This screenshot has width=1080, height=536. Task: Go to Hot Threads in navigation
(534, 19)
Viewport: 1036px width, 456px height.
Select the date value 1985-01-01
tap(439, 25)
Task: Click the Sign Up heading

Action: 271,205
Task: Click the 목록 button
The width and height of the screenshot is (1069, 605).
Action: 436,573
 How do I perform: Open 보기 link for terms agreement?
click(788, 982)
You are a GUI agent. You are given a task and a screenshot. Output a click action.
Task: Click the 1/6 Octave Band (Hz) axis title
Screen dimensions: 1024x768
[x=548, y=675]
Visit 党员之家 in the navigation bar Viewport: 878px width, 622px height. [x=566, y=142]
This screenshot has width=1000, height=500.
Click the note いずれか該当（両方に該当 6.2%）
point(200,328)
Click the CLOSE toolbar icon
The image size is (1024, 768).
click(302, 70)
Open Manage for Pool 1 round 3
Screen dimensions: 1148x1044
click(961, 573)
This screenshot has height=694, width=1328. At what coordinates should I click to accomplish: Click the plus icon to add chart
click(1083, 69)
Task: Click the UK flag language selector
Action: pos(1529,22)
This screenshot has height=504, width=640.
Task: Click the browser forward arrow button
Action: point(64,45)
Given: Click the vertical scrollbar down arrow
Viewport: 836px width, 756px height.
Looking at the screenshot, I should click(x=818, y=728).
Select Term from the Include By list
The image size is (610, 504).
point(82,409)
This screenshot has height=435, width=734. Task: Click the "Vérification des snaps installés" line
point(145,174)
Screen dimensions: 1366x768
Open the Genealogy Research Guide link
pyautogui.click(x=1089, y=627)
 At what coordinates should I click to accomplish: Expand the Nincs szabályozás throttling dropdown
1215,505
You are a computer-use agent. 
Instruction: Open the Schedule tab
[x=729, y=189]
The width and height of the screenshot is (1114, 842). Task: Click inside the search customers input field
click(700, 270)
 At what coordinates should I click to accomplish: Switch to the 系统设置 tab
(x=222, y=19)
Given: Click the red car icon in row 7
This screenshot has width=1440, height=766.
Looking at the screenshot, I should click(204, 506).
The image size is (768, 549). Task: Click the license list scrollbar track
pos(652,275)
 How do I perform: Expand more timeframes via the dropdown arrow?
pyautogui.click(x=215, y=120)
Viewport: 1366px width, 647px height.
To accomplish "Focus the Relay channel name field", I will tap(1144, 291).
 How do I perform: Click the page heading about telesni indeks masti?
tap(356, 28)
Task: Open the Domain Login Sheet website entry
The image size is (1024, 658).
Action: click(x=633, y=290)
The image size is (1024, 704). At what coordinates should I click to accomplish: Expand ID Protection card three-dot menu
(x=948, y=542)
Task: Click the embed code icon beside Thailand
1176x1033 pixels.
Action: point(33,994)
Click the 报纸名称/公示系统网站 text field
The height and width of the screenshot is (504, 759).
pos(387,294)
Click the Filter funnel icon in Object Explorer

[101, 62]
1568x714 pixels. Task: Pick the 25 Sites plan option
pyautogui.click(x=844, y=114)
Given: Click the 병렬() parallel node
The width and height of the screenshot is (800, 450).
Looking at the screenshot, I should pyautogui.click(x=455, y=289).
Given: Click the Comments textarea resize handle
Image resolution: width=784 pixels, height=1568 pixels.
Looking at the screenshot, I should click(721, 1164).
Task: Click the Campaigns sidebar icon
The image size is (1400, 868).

····················

Aim of the exercise: Reproduce verbatim only this range: the first line of the material through the line that contains "Given: Click the vertical", inclusive.

Written answer:
This screenshot has width=1080, height=536. Task: Go to Hot Threads in navigation
(534, 19)
Viewport: 1036px width, 456px height.
Select the date value 1985-01-01
tap(439, 25)
Task: Click the Sign Up heading

Action: 271,205
Task: Click the 목록 button
The width and height of the screenshot is (1069, 605).
Action: 436,573
 How do I perform: Open 보기 link for terms agreement?
click(788, 982)
You are a GUI agent. You are given a task and a screenshot. Output a click action.
Task: Click the 1/6 Octave Band (Hz) axis title
Screen dimensions: 1024x768
[x=548, y=675]
Visit 党员之家 in the navigation bar Viewport: 878px width, 622px height. [x=566, y=142]
This screenshot has width=1000, height=500.
Click the note いずれか該当（両方に該当 6.2%）
point(200,328)
Click the CLOSE toolbar icon
The image size is (1024, 768).
click(302, 70)
Open Manage for Pool 1 round 3
Screen dimensions: 1148x1044
click(961, 573)
This screenshot has height=694, width=1328. At what coordinates should I click to accomplish: Click the plus icon to add chart
click(1083, 69)
Task: Click the UK flag language selector
Action: pos(1529,22)
This screenshot has height=504, width=640.
Task: Click the browser forward arrow button
Action: point(64,45)
Given: Click the vertical scrollbar down arrow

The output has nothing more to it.